Curator Mark Elliott said it was a "radical transformation" and contained "everything, everywhere, ever".
The museum holds about one million items from around the world, as well as many telling the history of Cambridge.
Artefacts on show range from the oldest - a 1.8 million-year-old chopping tool from Tanzania, to the newest - a Perspex sculpture created by a Maori artist and completed earlier this month, in time for the reopening.
'Gnawed ankle'
The rarest object in the collection is a Sufi Muslim snakes and ladders board, one of only four known examples and the only one made of wood (the others are made of parchment or paper).
One of the new exhibitions contains artefacts exploring how death and burial have been treated by different cultures through the ages.

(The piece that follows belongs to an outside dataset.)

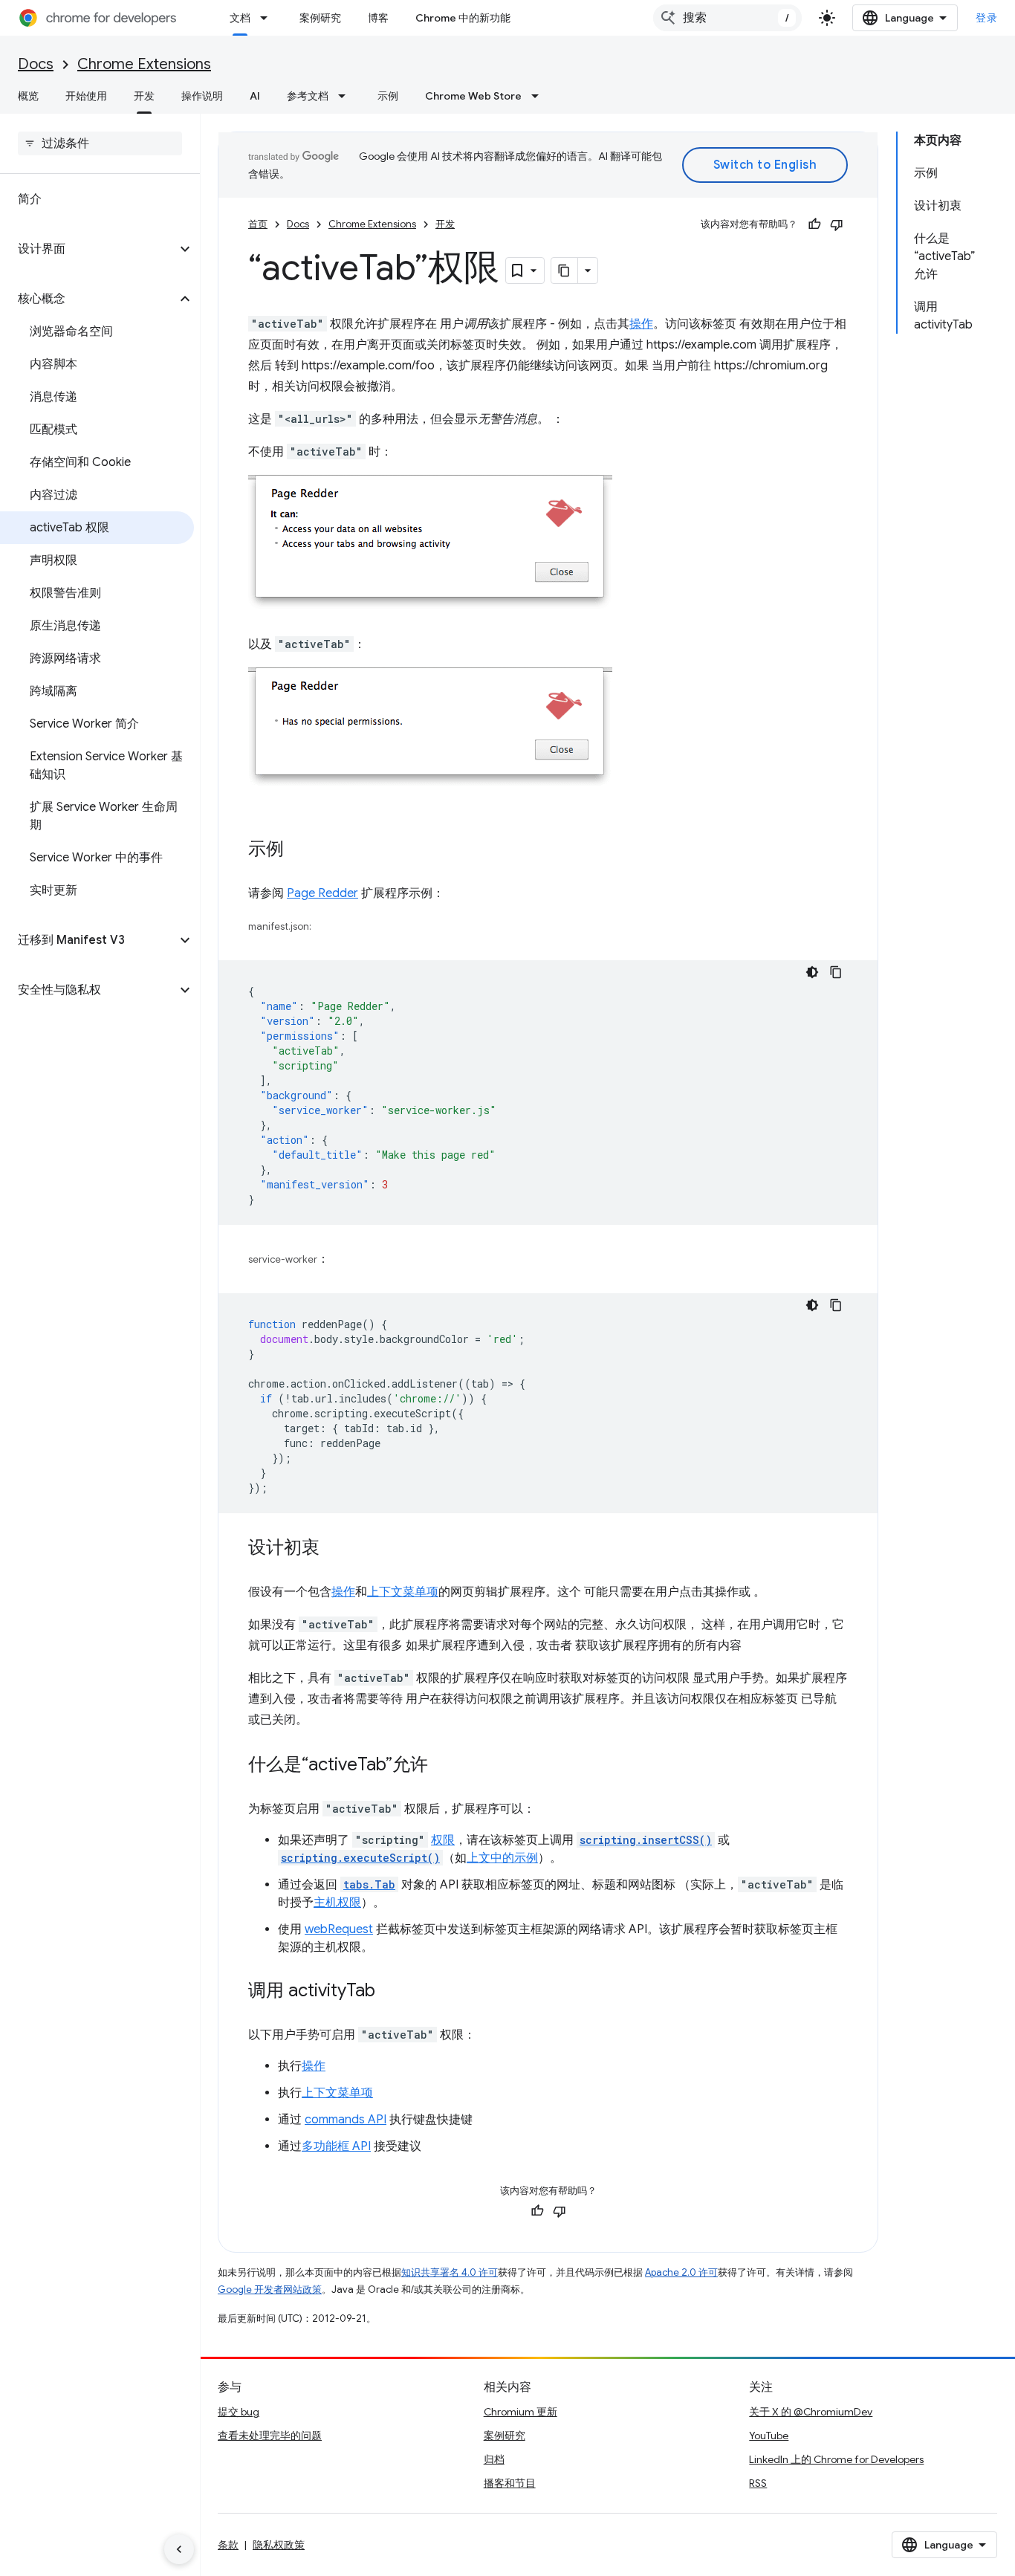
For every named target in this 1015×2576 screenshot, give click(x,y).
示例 (387, 96)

It includes the "Arbury coffin", containing the skeleton of a Roman woman aged 40 to 55, encased in lead and stone.
The coffin was found by builders working on a new housing estate in Arbury, north Cambridge, in the 1950s.
As well as the body, the coffin contained the skeletons of a mouse and a shrew. The woman's ankle bone had been gnawed by the mouse.
The coffin was on display in the museum at the time Sylvia Plath was a student at the university in the mid-50s, and is believed to have been the inspiration for her poem All the Dead Dears.
During the museum's closure, the ground floor was entirely refurbished and a new public entrance on Downing Street was created.
Previously, visitors had to use a departmental entrance at the rear of the Victorian building.
"This is now the world in Cambridge," Mr Elliott said.
"Every one of the objects tells not just one story, but many stories."
Entrance to the Museum of Archaeology and Anthropology is free.